In August 2004, Lazazzera started working with Call For Help on G4techTV Canada as a Technical Assistant. Within six months he became the Technical Researcher. In October 2006 he started appearing on-air in various segments (including four on learning about Mac OS X). He also continued to assist hosts with research and production of segments. However, on November 27, 2006, Lazazzera announced on his blog that he and the rest of the Call For Help production team were being laid off, effective January 31, 2007, as the production of the program was being outsourced to another Canadian company.

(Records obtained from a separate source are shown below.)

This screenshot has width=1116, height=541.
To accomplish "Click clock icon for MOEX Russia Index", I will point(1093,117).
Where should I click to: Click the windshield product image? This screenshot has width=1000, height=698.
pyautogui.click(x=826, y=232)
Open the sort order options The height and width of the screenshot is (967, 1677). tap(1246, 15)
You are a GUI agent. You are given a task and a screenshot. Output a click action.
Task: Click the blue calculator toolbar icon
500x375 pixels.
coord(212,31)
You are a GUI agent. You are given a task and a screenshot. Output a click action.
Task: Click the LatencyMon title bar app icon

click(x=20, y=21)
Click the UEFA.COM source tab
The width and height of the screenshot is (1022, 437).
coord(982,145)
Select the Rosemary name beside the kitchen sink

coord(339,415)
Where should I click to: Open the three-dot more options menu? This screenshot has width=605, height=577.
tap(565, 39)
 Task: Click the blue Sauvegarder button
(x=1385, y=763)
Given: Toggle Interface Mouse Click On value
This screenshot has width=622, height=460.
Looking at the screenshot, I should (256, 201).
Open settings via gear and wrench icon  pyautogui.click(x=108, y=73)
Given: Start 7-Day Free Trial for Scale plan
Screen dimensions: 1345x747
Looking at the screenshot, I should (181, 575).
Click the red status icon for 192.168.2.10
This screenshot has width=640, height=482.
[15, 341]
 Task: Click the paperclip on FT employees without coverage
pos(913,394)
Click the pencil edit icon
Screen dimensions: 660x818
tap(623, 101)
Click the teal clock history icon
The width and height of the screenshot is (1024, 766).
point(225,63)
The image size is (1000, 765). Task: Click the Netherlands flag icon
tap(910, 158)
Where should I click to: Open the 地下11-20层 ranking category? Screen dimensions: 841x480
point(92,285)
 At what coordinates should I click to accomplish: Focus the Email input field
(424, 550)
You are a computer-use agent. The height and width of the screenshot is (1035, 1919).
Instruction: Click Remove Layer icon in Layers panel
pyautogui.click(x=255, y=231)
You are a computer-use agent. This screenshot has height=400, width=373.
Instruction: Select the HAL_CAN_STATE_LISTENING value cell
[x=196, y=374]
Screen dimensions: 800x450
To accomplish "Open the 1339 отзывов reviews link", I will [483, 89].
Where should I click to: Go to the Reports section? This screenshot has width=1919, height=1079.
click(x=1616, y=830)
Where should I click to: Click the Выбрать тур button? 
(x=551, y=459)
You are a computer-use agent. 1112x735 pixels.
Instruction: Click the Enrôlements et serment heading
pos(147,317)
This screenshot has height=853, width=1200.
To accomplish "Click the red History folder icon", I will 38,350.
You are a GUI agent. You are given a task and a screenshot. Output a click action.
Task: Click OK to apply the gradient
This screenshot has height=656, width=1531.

Lazazzera has also been active in co-hosting online videos, especially podcasts. Starting in January 2005, he started doing regular Free File on-air segments alongside Amber MacArthur and Andy Walker. On June 28, 2005, MacArthur and Lazazzera released their first video podcast that they called This Week in Toronto (the name is a spoof of the popular podcast by Leo Laporte and various contributors called This Week in Tech), which was originally recorded and produced using an iSight Camera, a PowerBook, and Quicktime Recorder. The show later came to be known as commandN.

Episode 69 of commandN was his last episode as a regular host.

March 10, 2007, appeared in Digital Underground TV.

External links
Official site

Living people
Year of birth missing (living people)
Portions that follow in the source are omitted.